At the Dec. 14 meeting, Coun. Barry Avis said he didn’t support the motion because of the comments at the previous committee meeting. Avis said in a survey of town services, about eight per cent of respondents said they were in favour of contracting out the garbage collection, while about “85 per cent were completely happy with the current service.”

Coun.

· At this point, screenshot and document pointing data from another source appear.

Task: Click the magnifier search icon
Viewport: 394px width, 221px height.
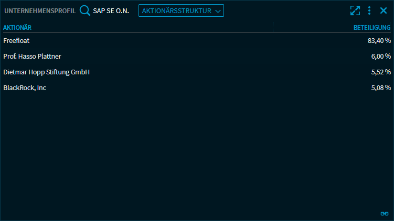Action: pos(85,10)
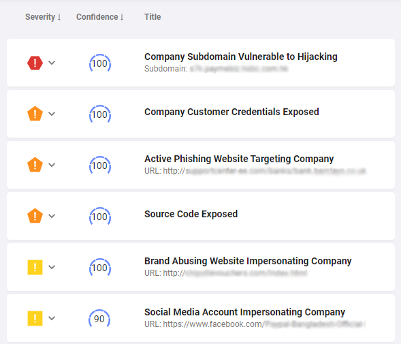Expand severity chevron for Source Code Exposed
Viewport: 401px width, 344px height.
pos(52,216)
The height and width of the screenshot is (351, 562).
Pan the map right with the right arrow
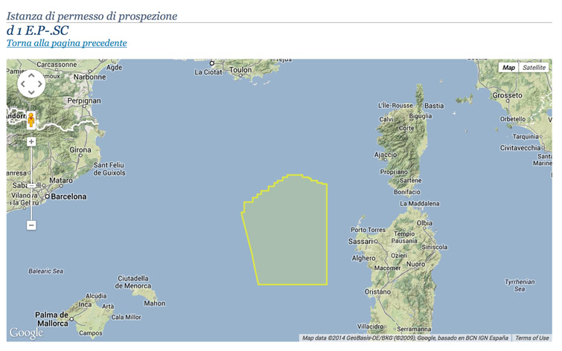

Anne Skipsey said she’d heard from residents they weren’t happy with the RDN’s services, adding she would also guess that “the union which represents all of our employees — our union employees — do not appear to be in favour.”

Laurence Amy, CUPE Local 401 vice-president, said employees were “very nervous” about losing jobs.

“As it sits right now, the seasonal workers are performing the garbage pickup and they are used on a 6-to-8 month basis depending on the need,” said Amy, adding the employees fear they might not be hired back.

With the potential outsourcing of garbage collection, town staff had said the employees working in garbage collection would be deployed to other departments such as public works or parks. Marsh previously said the town needs to hire additional staff for public works and parks, and by redeploying employees from garbage pickup to the other two department could save the town money.

Amy said at no point did the town approach the union about garbage rates.

“That would be something we would definitely entertain if you needed to keep your costs down,” Amy said.

At the end of the meeting, Westbroek suggested taking up Amy on his “offer” in reducing costs.

Amy said he didn’t offer the town a way to save money, adding he would need to get real numbers on costs and wages from the town.

Town council did vote on continuing to provide commercial garbage pickup and establishing a user fee system with the collection. The two motions passed unanimously.